> _Activity_: Below are some entries. Count the lines where "button" appears and state only that number.

> _Records for this exercise_:

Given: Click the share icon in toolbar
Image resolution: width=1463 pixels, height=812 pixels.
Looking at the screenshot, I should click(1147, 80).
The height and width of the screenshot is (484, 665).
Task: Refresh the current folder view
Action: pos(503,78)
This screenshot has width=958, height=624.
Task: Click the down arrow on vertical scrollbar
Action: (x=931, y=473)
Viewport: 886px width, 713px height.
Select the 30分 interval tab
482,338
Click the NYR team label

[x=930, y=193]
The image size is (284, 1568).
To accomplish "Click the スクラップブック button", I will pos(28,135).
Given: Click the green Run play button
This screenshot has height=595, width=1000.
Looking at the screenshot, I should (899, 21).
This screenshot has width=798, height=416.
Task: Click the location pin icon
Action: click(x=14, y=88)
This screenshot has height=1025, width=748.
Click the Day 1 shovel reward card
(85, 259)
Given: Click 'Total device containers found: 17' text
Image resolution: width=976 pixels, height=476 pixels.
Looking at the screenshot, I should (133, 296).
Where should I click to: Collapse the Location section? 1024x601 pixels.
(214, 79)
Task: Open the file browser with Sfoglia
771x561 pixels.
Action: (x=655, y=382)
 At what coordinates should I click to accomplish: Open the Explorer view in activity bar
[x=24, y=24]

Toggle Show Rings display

> _Task solution_: 2